Through the years, Utah lawmakers have developed few things that work as well as the State Records Committee. Myriads of regular citizens have used this board to appeal after having been denied access to any of a number of public records.
Sometimes the committee gives them access, and sometimes it denies the request, based on law and public interest, but the overwhelming majority of decisions are sound.
The seven-member committee consists of the director of the Division of Archives and Records Services (or someone he or she designates), a representative of the Utah League of Cities and Towns, two regular citizens, a media member, a records manager from the private sector, and an expert in electronic records and databases. All are volunteers.
Stellar record
This group isn’t perfect, but experts say the records committee has issued 210 rulings over the past 2.5 years. Only one ended up overturned by a court.
Now, in a classic case of a solution in search of a problem, Utah lawmakers are talking about changing this committee, or perhaps scuttling it altogether. There is talk of replacing it with a single administrative law judge, or perhaps keeping the committee but changing its makeup, maybe adding people more inclined toward the government’s desire to keep records secret. A bill is in the works for this legislative session.
It appears that lawmakers are not only ignoring the committee’s stellar record, they are seeking changes after disliking some of the decisions the committee has made.
One of those recent decisions involved repeated requests and efforts KSL initiated to obtain access to the calendar kept by Sean Reyes, who at the time was Utah’s attorney general. The records committee sided with KSL as this was a valid request and check on whether this public official was doing the public’s business. The Third District court agreed. In response, lawmakers passed a bill that made all such calendars private.

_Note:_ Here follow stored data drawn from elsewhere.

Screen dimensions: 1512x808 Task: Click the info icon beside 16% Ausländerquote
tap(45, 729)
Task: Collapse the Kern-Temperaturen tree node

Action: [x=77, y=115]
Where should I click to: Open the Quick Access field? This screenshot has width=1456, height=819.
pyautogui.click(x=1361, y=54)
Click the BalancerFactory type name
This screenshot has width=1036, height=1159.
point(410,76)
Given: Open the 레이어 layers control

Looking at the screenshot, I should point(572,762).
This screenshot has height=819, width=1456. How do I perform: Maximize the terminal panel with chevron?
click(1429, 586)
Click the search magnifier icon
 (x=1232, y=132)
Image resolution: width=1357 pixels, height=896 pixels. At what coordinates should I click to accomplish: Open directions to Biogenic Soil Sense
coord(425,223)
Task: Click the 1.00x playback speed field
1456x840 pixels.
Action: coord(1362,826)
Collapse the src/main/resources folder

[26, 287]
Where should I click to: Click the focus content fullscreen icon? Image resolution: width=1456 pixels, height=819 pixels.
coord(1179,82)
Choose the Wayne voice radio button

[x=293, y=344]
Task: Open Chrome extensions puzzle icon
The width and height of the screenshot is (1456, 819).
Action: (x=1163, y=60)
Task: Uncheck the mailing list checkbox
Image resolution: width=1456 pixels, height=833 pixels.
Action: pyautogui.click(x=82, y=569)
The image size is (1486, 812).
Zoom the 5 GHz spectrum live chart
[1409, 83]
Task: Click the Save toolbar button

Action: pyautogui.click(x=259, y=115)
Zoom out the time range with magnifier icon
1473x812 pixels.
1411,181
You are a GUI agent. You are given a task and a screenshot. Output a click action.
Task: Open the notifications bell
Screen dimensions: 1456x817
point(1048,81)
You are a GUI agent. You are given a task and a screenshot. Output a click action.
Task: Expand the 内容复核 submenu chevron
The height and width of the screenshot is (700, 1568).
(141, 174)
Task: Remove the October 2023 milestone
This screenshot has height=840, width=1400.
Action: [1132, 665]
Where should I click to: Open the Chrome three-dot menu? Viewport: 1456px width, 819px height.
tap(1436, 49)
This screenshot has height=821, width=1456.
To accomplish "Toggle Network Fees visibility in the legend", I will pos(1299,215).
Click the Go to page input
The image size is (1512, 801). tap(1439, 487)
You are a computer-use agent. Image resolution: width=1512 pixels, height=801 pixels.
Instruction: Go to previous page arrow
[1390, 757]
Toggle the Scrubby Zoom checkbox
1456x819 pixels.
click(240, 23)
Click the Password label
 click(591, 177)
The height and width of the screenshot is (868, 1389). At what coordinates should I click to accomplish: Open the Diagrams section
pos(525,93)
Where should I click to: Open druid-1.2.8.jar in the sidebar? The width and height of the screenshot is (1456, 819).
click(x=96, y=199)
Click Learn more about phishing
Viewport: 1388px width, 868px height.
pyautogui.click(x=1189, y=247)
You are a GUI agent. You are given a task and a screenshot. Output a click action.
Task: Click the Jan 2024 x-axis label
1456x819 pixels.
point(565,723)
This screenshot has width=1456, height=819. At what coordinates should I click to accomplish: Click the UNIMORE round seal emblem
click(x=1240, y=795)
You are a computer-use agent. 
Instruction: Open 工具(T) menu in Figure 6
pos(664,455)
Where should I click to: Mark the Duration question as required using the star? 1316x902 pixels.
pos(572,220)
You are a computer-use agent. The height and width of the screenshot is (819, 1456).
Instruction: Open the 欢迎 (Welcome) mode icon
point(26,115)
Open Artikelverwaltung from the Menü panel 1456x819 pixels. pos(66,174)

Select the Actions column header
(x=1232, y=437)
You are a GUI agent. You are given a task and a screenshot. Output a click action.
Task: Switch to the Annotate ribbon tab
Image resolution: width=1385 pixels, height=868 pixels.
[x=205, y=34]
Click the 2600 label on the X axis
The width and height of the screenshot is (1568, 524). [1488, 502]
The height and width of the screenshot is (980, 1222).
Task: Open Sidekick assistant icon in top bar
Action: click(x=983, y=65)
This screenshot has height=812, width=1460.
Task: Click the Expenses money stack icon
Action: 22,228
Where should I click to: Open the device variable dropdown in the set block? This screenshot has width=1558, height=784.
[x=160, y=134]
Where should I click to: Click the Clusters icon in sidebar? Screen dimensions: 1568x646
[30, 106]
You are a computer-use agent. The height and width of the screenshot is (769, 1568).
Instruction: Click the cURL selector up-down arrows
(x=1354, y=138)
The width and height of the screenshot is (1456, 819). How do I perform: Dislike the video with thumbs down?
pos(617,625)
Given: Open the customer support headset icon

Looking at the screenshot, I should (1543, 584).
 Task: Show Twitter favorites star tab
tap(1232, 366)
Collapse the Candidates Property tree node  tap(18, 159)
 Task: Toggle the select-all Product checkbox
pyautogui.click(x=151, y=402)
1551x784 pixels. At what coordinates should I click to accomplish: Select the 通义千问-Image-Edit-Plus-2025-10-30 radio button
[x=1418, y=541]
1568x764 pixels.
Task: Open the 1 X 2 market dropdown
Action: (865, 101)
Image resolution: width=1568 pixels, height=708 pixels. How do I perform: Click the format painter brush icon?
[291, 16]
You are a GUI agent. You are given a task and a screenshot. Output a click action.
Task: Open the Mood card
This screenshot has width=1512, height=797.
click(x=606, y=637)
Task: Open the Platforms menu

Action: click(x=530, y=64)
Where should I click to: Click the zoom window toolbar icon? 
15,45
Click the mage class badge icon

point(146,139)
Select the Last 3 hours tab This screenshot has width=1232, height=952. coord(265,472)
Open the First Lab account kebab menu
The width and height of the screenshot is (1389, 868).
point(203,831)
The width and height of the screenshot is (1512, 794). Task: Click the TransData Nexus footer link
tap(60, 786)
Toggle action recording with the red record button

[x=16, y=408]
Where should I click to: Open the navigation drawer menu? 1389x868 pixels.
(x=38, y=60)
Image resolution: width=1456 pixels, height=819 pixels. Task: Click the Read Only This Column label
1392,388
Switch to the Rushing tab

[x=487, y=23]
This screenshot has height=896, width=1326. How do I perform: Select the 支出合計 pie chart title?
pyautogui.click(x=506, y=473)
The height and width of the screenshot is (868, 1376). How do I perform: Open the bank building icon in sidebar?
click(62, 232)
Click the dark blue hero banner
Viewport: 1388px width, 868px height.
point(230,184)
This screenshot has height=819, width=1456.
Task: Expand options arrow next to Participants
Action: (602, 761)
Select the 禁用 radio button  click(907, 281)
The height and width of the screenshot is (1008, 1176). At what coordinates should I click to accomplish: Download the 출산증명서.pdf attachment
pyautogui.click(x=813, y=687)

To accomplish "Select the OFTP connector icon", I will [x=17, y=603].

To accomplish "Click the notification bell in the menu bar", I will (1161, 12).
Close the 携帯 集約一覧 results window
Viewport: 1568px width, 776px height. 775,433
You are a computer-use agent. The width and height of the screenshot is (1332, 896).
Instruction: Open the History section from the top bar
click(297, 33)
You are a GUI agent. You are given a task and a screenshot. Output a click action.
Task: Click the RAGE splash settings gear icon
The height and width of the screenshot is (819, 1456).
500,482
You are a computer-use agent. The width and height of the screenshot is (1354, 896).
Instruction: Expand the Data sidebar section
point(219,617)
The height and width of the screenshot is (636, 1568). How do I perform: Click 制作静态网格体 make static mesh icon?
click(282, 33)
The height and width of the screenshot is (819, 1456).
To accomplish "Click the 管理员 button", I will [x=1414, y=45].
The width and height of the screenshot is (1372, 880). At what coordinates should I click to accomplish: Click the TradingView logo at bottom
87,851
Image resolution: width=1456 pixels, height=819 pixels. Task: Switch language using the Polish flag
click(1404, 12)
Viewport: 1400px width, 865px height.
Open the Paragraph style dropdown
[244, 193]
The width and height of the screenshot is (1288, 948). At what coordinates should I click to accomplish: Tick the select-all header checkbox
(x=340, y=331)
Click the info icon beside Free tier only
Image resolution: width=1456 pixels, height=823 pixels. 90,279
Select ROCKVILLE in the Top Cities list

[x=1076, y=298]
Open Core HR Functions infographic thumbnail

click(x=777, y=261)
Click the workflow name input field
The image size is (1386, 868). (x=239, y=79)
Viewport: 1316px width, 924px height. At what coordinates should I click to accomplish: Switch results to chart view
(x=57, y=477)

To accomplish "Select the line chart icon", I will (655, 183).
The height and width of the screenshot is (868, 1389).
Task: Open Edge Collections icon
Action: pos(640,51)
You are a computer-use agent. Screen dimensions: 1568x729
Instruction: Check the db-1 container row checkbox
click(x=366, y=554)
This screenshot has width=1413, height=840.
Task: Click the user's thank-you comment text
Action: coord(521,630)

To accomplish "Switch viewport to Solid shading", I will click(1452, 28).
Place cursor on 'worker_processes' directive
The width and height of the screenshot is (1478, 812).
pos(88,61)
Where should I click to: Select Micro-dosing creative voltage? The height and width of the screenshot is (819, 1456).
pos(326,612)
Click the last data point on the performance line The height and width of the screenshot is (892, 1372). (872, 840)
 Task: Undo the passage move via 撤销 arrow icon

Another example concerned the disclosure of “name, image and likeness” agreements Utah’s universities make with athletes. The Deseret News sought these records in 2023, in great measure to protect the Title IX gains made by women athletes and prevent any corruption that can come when financial transactions are done in secret at public universities. The State Records Committee ruled unanimously they should be public. The case went to court. But before a court could rule on the appeal of that decision, lawmakers stepped in and passed a law making such records private.
We strongly urge lawmakers to keep the records committee and promote transparency. Changing laws because you don’t like the correct outcome is not good government and breeds distrust.
Utah media attorney Jeff Hunt said panels such as the State Records Committee are part of the “architecture of open government.”
“Governments hold these records for the public so that they can know what’s going on in their government,” Hunt told us. “If you don’t have government transparency, you don’t have accountability.”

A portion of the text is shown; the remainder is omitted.